Wei Dai 4 Nov 2025 21:54 UTC
5 points
0 ∶ 0
I wrote a post that I think was partly inspired by this discussion. The implication of it here is that I don’t necessarily want philosophers to directly try to solve the many hard philosophical problems relevant to AI alignment/safety (especially given how few of them are in this space or concerned about x-safety), but initially just to try to make them “more legible” to others, including AI researchers, key decision makers, and the public. Hopefully you agree that this is a more sensible position.
- Elliott Thornley 7 Nov 2025 22:40 UTC
  4 points
  0 ∶ 0
  Parent
  try to make them “more legible” to others, including AI researchers, key decision makers, and the public
  Yes, I agree this is valuable, though I think it’s valuable mainly because it increases the probability that people use future AIs to solve these problems, rather than because it will make people slow down AI development or try very hard to solve them pre-TAI.

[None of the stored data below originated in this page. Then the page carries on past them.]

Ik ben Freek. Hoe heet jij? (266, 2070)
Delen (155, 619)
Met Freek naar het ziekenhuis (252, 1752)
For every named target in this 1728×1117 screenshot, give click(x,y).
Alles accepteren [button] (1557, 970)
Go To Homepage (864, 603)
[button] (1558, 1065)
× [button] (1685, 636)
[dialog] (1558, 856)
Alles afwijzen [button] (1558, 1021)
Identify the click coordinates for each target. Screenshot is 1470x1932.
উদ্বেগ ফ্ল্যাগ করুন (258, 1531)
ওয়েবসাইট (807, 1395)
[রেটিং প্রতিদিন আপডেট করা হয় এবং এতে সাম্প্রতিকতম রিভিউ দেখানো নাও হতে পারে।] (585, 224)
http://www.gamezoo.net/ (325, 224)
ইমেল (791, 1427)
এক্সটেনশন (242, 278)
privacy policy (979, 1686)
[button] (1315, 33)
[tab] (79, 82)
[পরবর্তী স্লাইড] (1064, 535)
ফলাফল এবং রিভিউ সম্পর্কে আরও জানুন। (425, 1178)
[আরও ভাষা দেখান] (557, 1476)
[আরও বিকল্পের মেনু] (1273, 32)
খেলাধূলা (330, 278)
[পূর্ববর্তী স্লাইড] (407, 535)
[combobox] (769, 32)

  - Elliott Thornley 7 Nov 2025 22:44 UTC
    4 points
    0 ∶ 0
    Parent
    I’m not sure but I think maybe I also have a different view than you on what problems are going to be bottlenecks to AI development. e.g. I think there’s a big chance that the world would steam ahead even if we don’t solve any of the current (non-philosophical) problems in alignment (interpretability, shutdownability, reward hacking, etc.).